- _Stored records_:

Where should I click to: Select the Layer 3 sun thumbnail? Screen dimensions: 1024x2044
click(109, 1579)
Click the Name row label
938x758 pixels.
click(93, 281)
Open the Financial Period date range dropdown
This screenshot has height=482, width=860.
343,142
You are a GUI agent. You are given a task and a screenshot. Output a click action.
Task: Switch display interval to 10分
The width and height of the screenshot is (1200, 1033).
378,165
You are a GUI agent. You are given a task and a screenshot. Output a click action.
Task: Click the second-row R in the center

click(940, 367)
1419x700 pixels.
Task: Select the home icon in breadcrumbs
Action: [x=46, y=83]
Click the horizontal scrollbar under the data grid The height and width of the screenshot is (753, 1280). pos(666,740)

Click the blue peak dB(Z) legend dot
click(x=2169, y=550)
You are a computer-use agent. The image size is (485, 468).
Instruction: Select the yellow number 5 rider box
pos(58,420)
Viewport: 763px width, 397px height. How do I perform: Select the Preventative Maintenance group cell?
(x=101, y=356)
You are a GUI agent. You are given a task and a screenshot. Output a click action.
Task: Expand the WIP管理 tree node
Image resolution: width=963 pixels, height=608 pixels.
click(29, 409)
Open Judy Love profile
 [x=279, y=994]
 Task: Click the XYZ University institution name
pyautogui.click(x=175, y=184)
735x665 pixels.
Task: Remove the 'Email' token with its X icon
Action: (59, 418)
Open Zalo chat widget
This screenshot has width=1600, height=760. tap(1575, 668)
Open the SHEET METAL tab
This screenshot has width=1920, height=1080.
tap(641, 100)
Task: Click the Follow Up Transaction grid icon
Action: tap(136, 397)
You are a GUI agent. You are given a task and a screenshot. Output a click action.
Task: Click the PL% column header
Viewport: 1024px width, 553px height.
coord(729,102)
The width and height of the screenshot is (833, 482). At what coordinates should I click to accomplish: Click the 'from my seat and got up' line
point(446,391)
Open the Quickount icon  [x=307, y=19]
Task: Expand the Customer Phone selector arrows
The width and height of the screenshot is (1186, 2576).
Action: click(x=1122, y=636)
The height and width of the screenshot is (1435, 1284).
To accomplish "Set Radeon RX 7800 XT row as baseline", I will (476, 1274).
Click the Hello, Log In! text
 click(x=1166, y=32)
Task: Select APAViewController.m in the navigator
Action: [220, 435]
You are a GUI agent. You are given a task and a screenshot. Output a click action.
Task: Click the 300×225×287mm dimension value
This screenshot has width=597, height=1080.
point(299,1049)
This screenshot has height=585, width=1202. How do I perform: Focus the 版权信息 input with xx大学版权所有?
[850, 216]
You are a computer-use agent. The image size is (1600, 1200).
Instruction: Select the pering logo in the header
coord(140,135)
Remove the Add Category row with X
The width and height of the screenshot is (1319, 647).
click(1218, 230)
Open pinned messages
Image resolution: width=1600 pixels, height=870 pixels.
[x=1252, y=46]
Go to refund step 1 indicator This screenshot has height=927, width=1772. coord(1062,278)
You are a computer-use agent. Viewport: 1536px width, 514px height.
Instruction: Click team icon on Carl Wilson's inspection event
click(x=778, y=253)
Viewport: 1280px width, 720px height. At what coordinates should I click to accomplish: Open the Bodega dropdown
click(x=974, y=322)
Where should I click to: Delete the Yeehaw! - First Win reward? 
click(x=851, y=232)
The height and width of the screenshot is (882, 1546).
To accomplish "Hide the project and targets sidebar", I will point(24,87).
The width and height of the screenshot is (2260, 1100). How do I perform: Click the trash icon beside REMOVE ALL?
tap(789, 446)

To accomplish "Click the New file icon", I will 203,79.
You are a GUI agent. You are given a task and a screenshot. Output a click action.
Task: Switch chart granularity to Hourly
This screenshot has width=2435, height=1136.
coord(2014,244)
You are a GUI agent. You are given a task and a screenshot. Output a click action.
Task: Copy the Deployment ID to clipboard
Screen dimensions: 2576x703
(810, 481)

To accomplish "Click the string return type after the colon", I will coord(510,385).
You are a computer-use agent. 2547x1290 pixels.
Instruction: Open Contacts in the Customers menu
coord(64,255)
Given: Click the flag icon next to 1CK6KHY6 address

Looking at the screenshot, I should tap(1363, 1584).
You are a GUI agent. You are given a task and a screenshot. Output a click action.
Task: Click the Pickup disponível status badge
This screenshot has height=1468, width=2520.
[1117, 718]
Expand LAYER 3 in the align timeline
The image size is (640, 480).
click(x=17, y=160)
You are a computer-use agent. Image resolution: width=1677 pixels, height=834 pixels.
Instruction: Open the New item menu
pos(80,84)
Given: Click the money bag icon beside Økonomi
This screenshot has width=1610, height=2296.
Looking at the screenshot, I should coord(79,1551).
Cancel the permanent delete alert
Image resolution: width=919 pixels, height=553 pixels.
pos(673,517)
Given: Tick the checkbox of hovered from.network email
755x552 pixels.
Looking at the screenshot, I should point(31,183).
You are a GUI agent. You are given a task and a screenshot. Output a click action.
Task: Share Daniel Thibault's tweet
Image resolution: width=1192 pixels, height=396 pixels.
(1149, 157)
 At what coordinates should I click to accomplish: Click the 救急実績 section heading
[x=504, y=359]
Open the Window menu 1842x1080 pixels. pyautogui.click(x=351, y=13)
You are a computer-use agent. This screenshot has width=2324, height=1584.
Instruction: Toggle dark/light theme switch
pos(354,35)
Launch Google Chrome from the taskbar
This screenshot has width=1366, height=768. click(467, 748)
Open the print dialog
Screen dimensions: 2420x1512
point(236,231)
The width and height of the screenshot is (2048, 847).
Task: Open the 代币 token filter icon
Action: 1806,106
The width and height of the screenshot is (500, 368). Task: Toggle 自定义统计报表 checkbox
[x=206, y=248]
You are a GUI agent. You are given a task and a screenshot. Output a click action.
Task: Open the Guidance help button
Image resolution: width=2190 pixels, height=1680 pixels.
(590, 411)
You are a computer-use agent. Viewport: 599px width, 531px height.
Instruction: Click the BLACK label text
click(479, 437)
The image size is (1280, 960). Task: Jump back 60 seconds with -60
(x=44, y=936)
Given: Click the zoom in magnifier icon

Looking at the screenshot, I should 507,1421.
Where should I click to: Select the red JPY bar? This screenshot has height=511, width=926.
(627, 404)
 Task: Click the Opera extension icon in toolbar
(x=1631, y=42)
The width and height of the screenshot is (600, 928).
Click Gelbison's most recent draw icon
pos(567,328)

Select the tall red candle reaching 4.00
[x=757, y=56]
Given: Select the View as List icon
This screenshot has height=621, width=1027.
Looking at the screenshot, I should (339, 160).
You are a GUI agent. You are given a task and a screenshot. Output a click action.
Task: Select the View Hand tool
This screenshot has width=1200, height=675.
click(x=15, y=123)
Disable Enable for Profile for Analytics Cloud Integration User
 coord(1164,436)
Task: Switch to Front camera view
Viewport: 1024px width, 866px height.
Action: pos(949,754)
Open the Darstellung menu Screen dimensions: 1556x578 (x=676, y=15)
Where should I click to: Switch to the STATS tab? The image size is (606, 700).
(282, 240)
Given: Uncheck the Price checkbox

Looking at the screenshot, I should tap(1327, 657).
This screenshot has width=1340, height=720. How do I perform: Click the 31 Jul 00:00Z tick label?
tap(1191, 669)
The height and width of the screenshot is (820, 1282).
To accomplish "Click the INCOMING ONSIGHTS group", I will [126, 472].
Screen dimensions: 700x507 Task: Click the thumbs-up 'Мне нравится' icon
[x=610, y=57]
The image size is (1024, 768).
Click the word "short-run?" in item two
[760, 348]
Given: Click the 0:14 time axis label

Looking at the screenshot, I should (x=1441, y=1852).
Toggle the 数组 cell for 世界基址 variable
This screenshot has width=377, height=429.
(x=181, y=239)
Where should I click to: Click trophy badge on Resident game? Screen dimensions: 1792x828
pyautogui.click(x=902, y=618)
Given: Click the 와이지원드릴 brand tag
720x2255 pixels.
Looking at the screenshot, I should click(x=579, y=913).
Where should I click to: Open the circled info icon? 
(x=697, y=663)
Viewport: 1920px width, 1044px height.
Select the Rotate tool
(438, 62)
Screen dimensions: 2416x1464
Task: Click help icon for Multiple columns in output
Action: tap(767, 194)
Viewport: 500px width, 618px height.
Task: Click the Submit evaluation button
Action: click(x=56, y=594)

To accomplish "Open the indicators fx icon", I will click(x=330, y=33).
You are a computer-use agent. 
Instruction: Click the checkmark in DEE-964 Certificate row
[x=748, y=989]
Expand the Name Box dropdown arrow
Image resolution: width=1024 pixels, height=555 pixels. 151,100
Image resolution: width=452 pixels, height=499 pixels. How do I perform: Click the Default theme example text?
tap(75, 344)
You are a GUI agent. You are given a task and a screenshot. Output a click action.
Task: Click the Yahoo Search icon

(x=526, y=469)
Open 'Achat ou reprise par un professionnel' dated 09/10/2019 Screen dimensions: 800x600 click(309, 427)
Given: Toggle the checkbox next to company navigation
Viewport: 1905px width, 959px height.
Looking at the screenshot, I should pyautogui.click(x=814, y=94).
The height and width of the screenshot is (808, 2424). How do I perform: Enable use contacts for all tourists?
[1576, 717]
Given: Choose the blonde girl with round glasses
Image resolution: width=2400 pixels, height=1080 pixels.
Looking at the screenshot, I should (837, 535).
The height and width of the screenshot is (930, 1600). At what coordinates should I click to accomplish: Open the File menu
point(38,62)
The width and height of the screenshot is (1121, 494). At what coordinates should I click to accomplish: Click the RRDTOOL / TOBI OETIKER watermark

- _What you should do_:
Transcribe the lines of the records above verbatim, everything from the line containing "Open 'Achat ou" down to the line containing "Looking at the screenshot, I should (837, 535).", with both of those lines included.

- _Expected answer_:
Open 'Achat ou reprise par un professionnel' dated 09/10/2019 Screen dimensions: 800x600 click(309, 427)
Given: Toggle the checkbox next to company navigation
Viewport: 1905px width, 959px height.
Looking at the screenshot, I should pyautogui.click(x=814, y=94).
The height and width of the screenshot is (808, 2424). How do I perform: Enable use contacts for all tourists?
[1576, 717]
Given: Choose the blonde girl with round glasses
Image resolution: width=2400 pixels, height=1080 pixels.
Looking at the screenshot, I should (837, 535).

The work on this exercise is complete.